Start of Data under study

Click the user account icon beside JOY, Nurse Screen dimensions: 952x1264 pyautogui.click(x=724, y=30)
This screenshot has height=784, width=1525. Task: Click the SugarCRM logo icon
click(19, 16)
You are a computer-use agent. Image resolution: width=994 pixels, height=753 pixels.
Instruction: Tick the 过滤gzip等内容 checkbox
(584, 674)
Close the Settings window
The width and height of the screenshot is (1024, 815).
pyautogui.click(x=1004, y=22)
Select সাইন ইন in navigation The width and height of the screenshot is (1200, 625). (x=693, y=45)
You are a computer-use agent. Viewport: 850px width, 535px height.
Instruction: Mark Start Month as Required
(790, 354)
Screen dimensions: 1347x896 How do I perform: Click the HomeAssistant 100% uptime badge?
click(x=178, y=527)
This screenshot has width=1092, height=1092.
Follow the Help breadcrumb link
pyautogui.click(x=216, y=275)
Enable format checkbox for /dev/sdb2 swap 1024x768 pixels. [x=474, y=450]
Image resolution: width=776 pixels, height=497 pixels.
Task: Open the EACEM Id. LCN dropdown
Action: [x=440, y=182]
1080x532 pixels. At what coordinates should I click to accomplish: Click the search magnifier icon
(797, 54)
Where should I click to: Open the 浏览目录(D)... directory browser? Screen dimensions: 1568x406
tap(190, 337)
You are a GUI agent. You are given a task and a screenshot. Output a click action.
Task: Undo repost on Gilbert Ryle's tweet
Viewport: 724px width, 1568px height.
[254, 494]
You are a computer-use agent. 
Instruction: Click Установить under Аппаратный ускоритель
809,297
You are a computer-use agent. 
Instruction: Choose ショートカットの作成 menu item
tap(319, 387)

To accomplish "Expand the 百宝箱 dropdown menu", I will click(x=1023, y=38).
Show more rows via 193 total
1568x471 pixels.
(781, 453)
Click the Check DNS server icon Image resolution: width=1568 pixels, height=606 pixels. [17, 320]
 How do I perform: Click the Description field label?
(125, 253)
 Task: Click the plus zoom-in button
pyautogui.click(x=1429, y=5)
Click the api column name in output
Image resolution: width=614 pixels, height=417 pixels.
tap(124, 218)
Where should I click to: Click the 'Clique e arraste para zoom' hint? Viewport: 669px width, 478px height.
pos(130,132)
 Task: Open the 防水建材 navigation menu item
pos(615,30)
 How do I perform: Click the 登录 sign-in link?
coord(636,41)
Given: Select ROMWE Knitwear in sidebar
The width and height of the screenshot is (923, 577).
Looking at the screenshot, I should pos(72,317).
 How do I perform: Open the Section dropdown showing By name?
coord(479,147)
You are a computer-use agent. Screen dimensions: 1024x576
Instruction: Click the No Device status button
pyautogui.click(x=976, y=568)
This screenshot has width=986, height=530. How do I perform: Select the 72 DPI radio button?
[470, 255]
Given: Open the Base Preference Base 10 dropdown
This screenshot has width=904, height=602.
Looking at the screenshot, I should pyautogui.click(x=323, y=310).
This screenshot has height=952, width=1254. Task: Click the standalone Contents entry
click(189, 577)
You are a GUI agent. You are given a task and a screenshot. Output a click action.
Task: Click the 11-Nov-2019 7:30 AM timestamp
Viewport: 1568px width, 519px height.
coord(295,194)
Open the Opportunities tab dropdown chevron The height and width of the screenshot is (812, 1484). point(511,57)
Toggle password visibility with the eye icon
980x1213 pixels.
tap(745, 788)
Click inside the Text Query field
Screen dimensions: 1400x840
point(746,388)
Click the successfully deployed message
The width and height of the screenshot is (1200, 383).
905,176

End of Data under study

■ **What the task asks**
Each line of the data above must be restated word for word.

■ **Output of the task**
Click the user account icon beside JOY, Nurse Screen dimensions: 952x1264 pyautogui.click(x=724, y=30)
This screenshot has height=784, width=1525. Task: Click the SugarCRM logo icon
click(19, 16)
You are a computer-use agent. Image resolution: width=994 pixels, height=753 pixels.
Instruction: Tick the 过滤gzip等内容 checkbox
(584, 674)
Close the Settings window
The width and height of the screenshot is (1024, 815).
pyautogui.click(x=1004, y=22)
Select সাইন ইন in navigation The width and height of the screenshot is (1200, 625). (x=693, y=45)
You are a computer-use agent. Viewport: 850px width, 535px height.
Instruction: Mark Start Month as Required
(790, 354)
Screen dimensions: 1347x896 How do I perform: Click the HomeAssistant 100% uptime badge?
click(x=178, y=527)
This screenshot has width=1092, height=1092.
Follow the Help breadcrumb link
pyautogui.click(x=216, y=275)
Enable format checkbox for /dev/sdb2 swap 1024x768 pixels. [x=474, y=450]
Image resolution: width=776 pixels, height=497 pixels.
Task: Open the EACEM Id. LCN dropdown
Action: [x=440, y=182]
1080x532 pixels. At what coordinates should I click to accomplish: Click the search magnifier icon
(797, 54)
Where should I click to: Open the 浏览目录(D)... directory browser? Screen dimensions: 1568x406
tap(190, 337)
You are a GUI agent. You are given a task and a screenshot. Output a click action.
Task: Undo repost on Gilbert Ryle's tweet
Viewport: 724px width, 1568px height.
[254, 494]
You are a computer-use agent. 
Instruction: Click Установить under Аппаратный ускоритель
809,297
You are a computer-use agent. 
Instruction: Choose ショートカットの作成 menu item
tap(319, 387)

To accomplish "Expand the 百宝箱 dropdown menu", I will click(x=1023, y=38).
Show more rows via 193 total
1568x471 pixels.
(781, 453)
Click the Check DNS server icon Image resolution: width=1568 pixels, height=606 pixels. [17, 320]
 How do I perform: Click the Description field label?
(125, 253)
 Task: Click the plus zoom-in button
pyautogui.click(x=1429, y=5)
Click the api column name in output
Image resolution: width=614 pixels, height=417 pixels.
tap(124, 218)
Where should I click to: Click the 'Clique e arraste para zoom' hint? Viewport: 669px width, 478px height.
pos(130,132)
 Task: Open the 防水建材 navigation menu item
pos(615,30)
 How do I perform: Click the 登录 sign-in link?
coord(636,41)
Given: Select ROMWE Knitwear in sidebar
The width and height of the screenshot is (923, 577).
Looking at the screenshot, I should pos(72,317).
 How do I perform: Open the Section dropdown showing By name?
coord(479,147)
You are a computer-use agent. Screen dimensions: 1024x576
Instruction: Click the No Device status button
pyautogui.click(x=976, y=568)
This screenshot has width=986, height=530. How do I perform: Select the 72 DPI radio button?
[470, 255]
Given: Open the Base Preference Base 10 dropdown
This screenshot has width=904, height=602.
Looking at the screenshot, I should pyautogui.click(x=323, y=310).
This screenshot has height=952, width=1254. Task: Click the standalone Contents entry
click(189, 577)
You are a GUI agent. You are given a task and a screenshot. Output a click action.
Task: Click the 11-Nov-2019 7:30 AM timestamp
Viewport: 1568px width, 519px height.
coord(295,194)
Open the Opportunities tab dropdown chevron The height and width of the screenshot is (812, 1484). point(511,57)
Toggle password visibility with the eye icon
980x1213 pixels.
tap(745, 788)
Click inside the Text Query field
Screen dimensions: 1400x840
point(746,388)
Click the successfully deployed message
The width and height of the screenshot is (1200, 383).
905,176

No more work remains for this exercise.